DOCUMENT EXCERPT:
○ ○ ○

Example of a ManagementCluster CR file for an active data center:
apiVersion: management.apiconnect.ibm.com/v1beta1
kind: ManagementCluster
metadata:
  name: management
  labels: {
    app.kubernetes.io/instance: "management",
    app.kubernetes.io/managed-by: "ibm-apiconnect",
    app.kubernetes.io/name: "management"
  }
spec:
  siteName: dc1
  multiSiteHA:
    mode: passive
    replicationEndpoint:
      hosts:
      - name: mgrreplicationfrankfurt.apic-2ha-frankfur-683198-xxxxxxx950db7077951d4-0000.eu-de.containers.appdomain.cloud
        secretName: dc1-mgmt-replication
    replicationPeerFQDN: mgrreplicationdallas.apic-2ha-dallas-xxxxxxx950db7077951d4-0000.us-south.containers.appdomain.cloud
    tlsClient:
      secretName: dc1-mgmt-replication-client
  version: 10.0.1.0
  imagePullSecrets:
  - apic-registry-secret
  imageRegistry: apic-dev-docker-local.artifactory.swg-devops.com
  profile: n3xc4.m16
  portal:
    admin:
      secretName: portal-admin-client
  analytics:
    client:
      secretName: analytics-client-client
    ingestion:
      secretName: analytics-ingestion-client
  gateway:
    client:
      secretName: gateway-client-client
  cloudManagerEndpoint:
    hosts:
    - name: admin.ha-demo.apic.test.appdomain.cloud
      secretName: cm-endpoint
  apiManagerEndpoint:
    hosts:
    - name: manager.ha-demo.apic.test.appdomain.cloud
      secretName: apim-endpoint
  platformAPIEndpoint:
    hosts:
    - name: api.ha-demo.apic.test.appdomain.cloud
      secretName: api-endpoint
  consumerAPIEndpoint:
    hosts:
    - name: consumer.ha-demo.apic.test.appdomain.cloud
      secretName: consumer-endpoint
  databaseVolumeClaimTemplate:
    storageClassName: apic-mz-ibmc-block-gold-hourly
  microServiceSecurity: custom
  license:
    accept: true
    use: production
Example of a ManagementCluster CR file for a passive data center:
apiVersion: management.apiconnect.ibm.com/v1beta1
kind: ManagementCluster
metadata:
  name: management
  labels: {
    app.kubernetes.io/instance: "management",
    app.kubernetes.io/managed-by: "ibm-apiconnect",
    app.kubernetes.io/name: "management"

○ ○ ○

RAW RECORDS:
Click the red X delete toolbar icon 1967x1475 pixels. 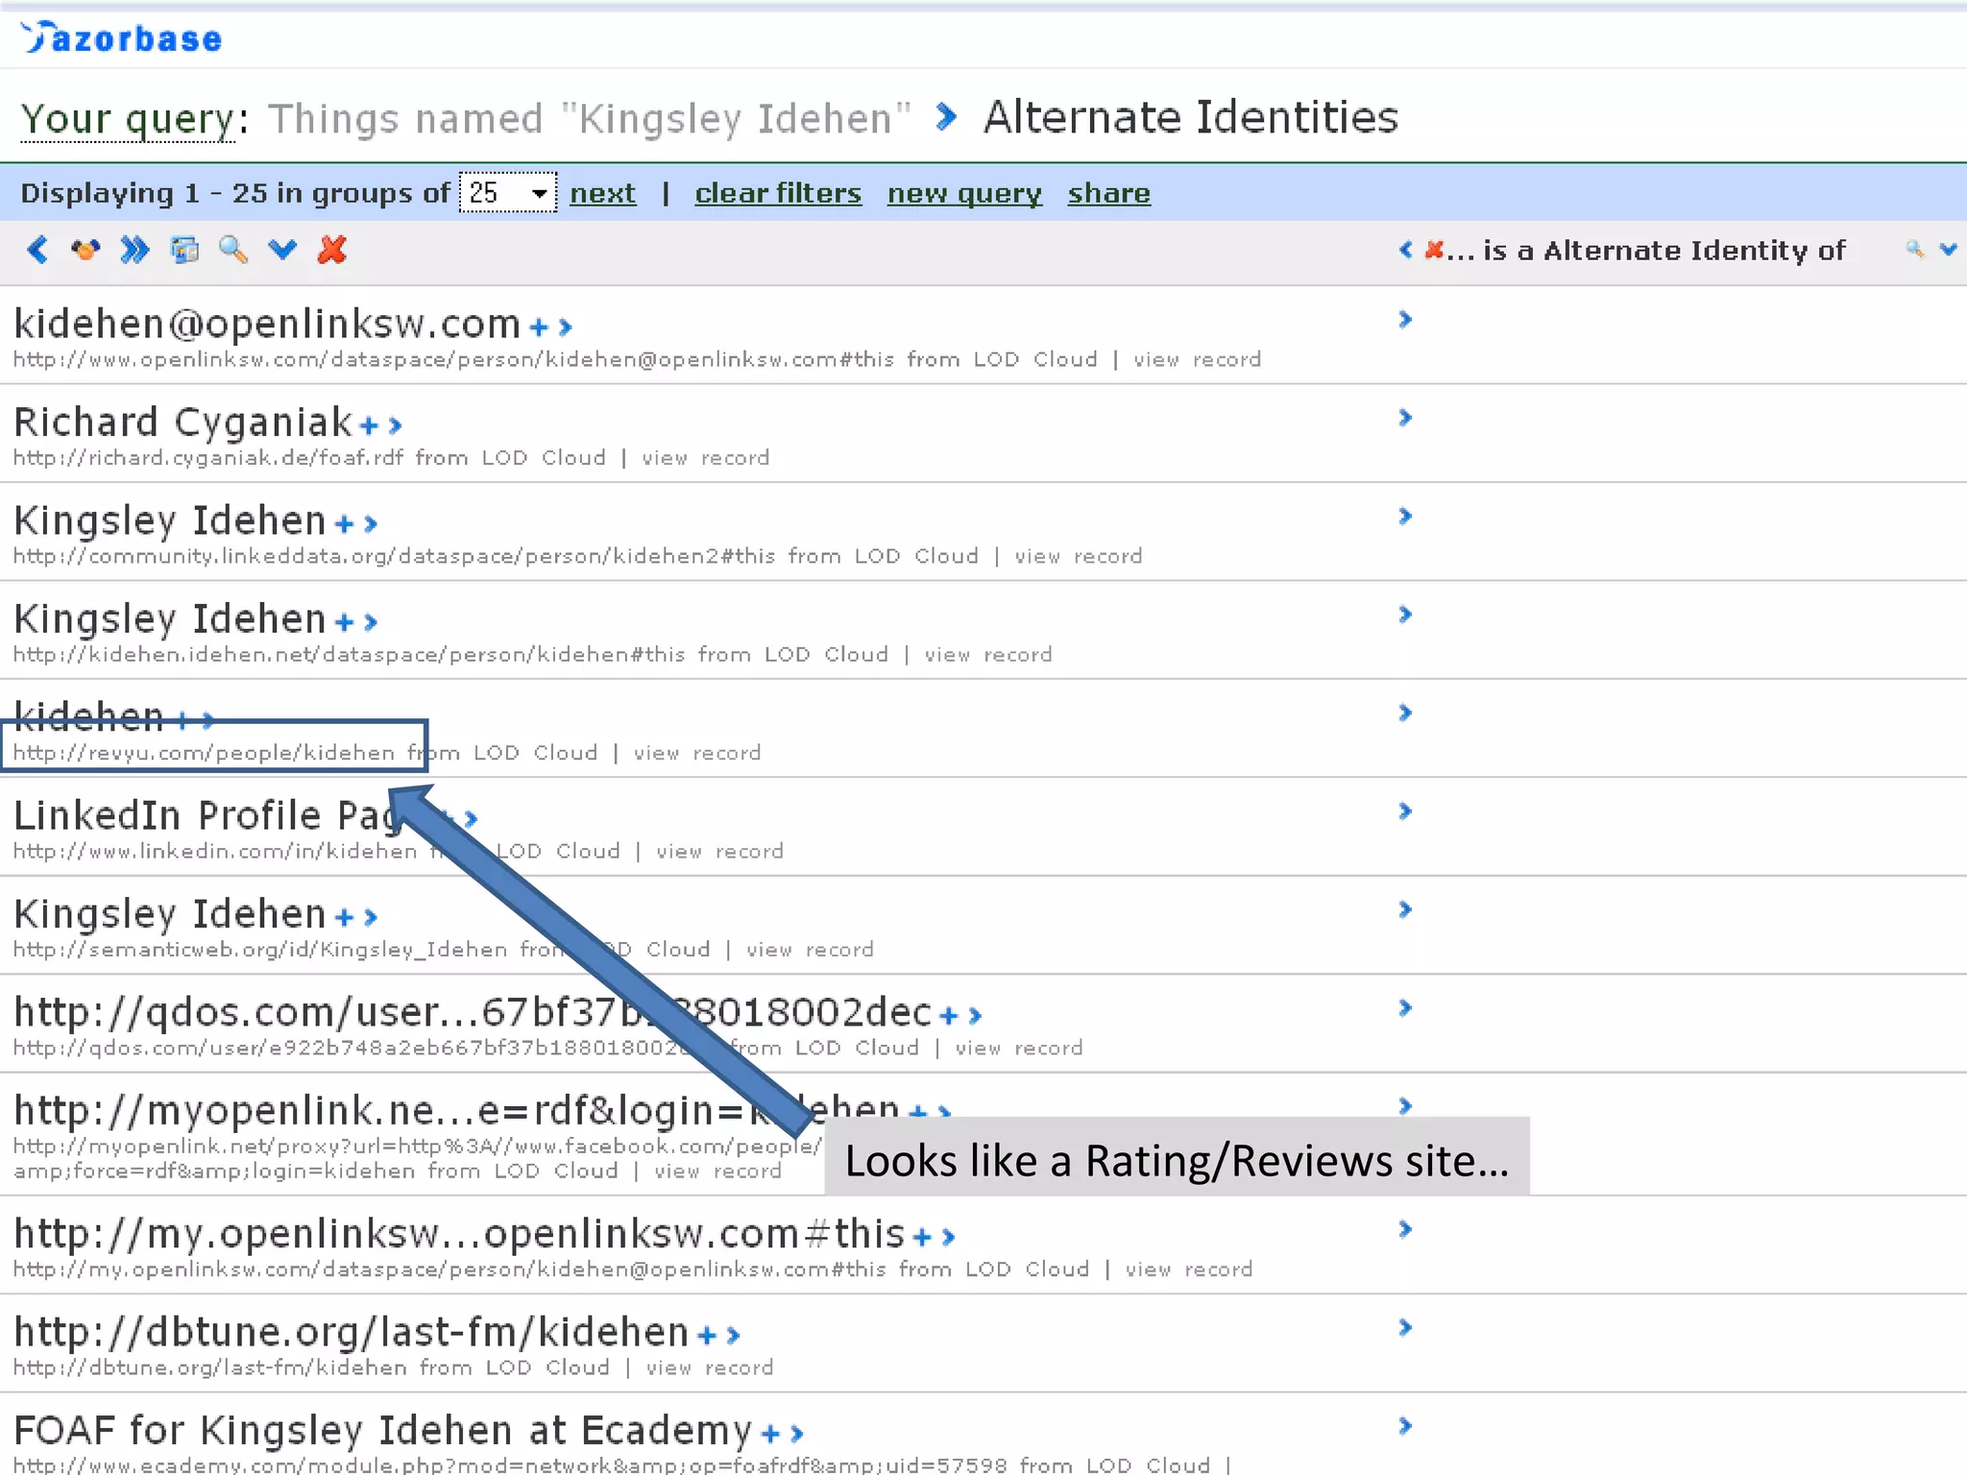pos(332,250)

○ ○ ○

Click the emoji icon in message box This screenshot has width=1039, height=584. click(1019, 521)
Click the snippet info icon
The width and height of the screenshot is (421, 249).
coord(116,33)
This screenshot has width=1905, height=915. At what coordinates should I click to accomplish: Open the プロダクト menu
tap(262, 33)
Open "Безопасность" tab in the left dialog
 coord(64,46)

○ ○ ○

TO DO:
How would you render the line "Example of a ManagementCluster CR file for a passive data center" from the ManagementCluster configuration excerpt in Spanish?

EXERCISE ANSWER:
Ejemplo de un archivo CR de ManagementCluster para un centro de datos pasivo